== Source information ==

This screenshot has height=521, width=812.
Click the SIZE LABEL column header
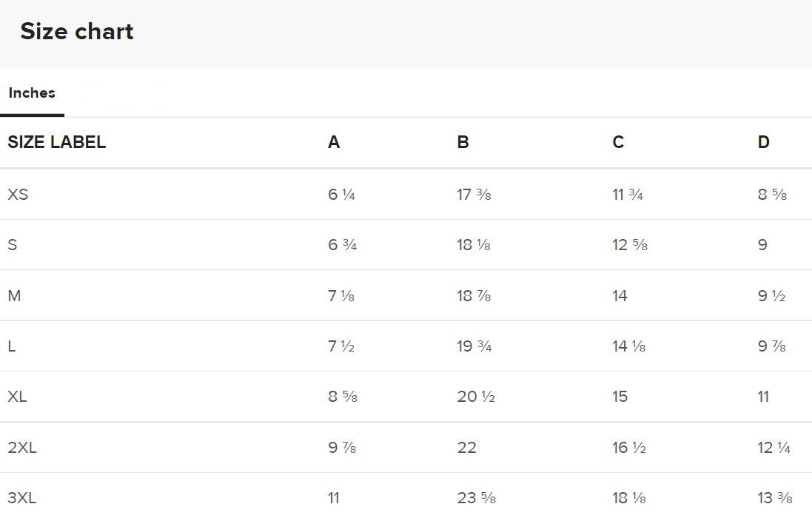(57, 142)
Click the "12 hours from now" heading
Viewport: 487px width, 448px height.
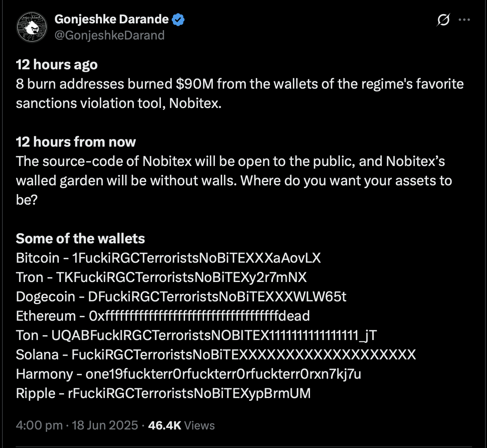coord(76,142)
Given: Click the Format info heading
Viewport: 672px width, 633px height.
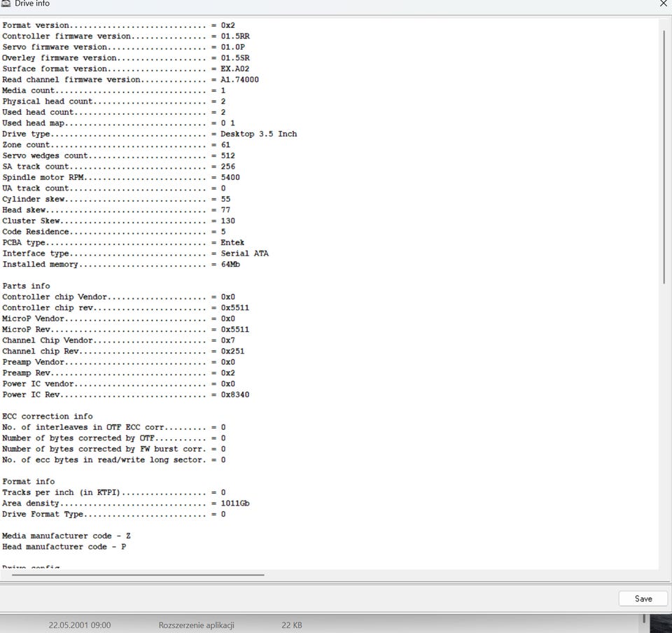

===

> **Exercise description**: Print every entry exactly; omit the pictures.

> **Exercise response**:
This screenshot has height=521, width=812.
Click the SIZE LABEL column header
(57, 142)
Click the "12 hours from now" heading
Viewport: 487px width, 448px height.
coord(76,142)
Given: Click the Format info heading
Viewport: 672px width, 633px height.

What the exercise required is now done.